The problem is more easily stated that the solution. For Germany, “taking our fate into our own hands” is a pipe dream after relying on the US defence umbrella for two generations. For Canada, Mr Trump’s demand to renegotiate the North America Free Trade Agreement is already damaging investment confidence, even if the final result is less drastic than once feared.

There are various ways that governments have found to respond. The Canadian prime minister, Justin Trudeau, has set in train a huge lobbying effort with US states and cities that share Ottawa’s views on trade, investment and climate change, effectively bypassing the federal government.

In Australia, the issue is one of its defence in what some analysts call the “post-American world”. Should it dial back on its alliance with the US and recognise the rise of China?

But it is the Chinese who have appeared most adept at responding to Mr Trump’s world view. During the campaign he promised to punish China for “raping” America’s workers, but President Xi Jinping seems to have charmed him.

The elements of the charm offensive are a few minor concessions to Trump businesses, opening up China to imports of US beef, and promises to relax rules on foreign ownership of Chinese companies and to buy $8 billion worth of US goods over five years. Mr Xi also persuaded the US president that he was unable to rein in the nuclear ambitions of his ally, the North Korean leader Kim Jong-un.

The facts and figures brought to the table by the Chinese are things that a businessman understands. In this case, Mr Trump was happy to climb down from his high opening bid if he got something in return.

For the moment Mr Trump has not crossed a Rubicon – he is still in mid-stream.
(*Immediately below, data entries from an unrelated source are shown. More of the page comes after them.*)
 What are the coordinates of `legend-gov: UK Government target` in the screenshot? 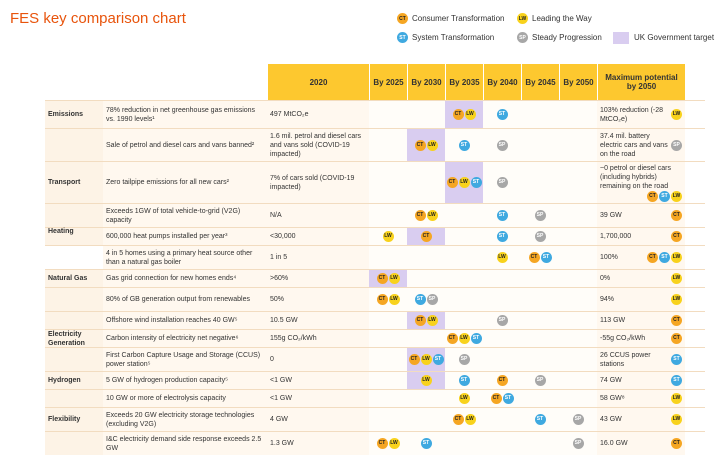 It's located at (674, 38).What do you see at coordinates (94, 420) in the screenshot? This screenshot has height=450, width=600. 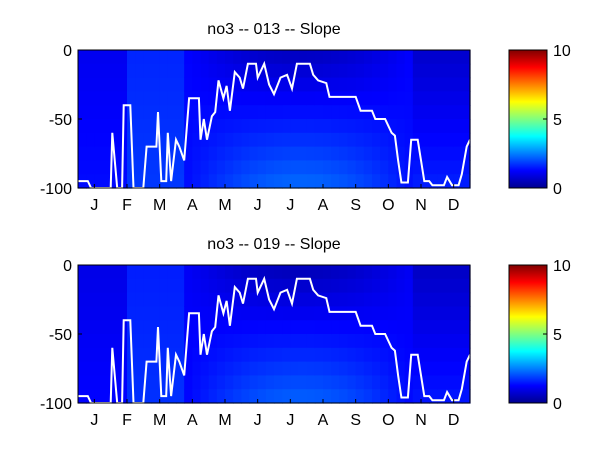 I see `x-tick-label: J` at bounding box center [94, 420].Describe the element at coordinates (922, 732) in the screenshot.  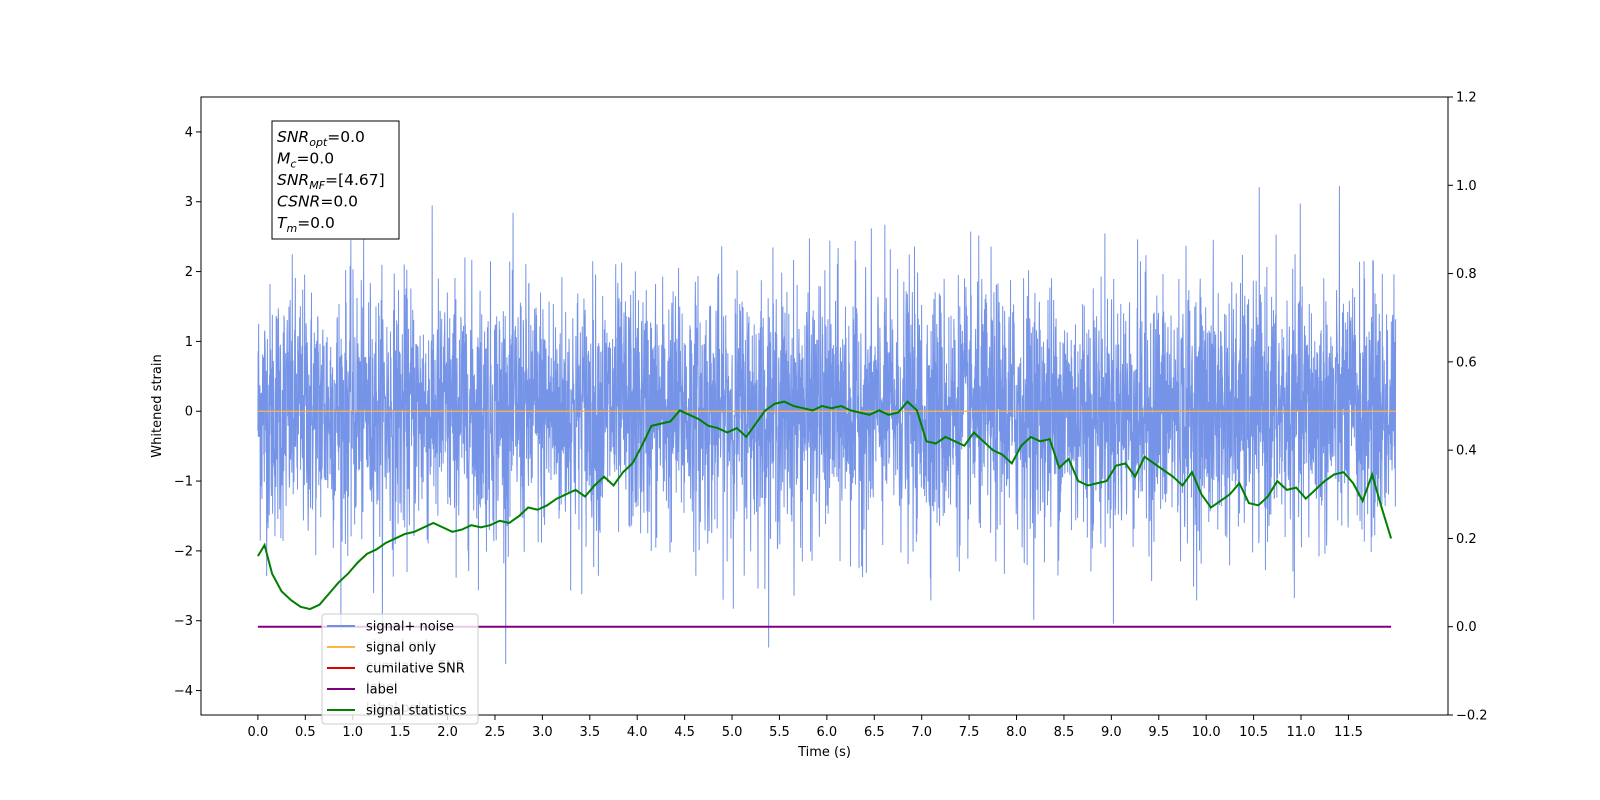
I see `x-tick-label: 7.0` at that location.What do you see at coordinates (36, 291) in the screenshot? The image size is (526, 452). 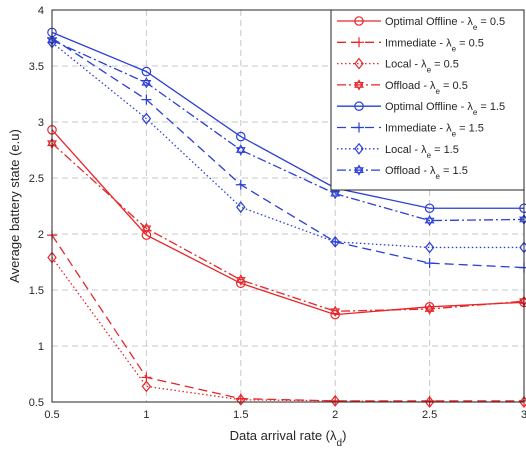 I see `y-tick-label: 1.5` at bounding box center [36, 291].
The true nature of how the administration wields America’s overwhelming military power will not be seen in Syria, or in Europe, but most likely in North Korea.

Previous US administrations have held back from destroying North Korea’s nuclear reactor out of deference to China and an unwillingness to set the whole Korean peninsula ablaze, and most likely see the levelling of Seoul, the South Korean capital. If we are to take Mr Trump at his word that he will not allow North Korea to have nuclear weapons that can reach US soil, he will have no such qualms.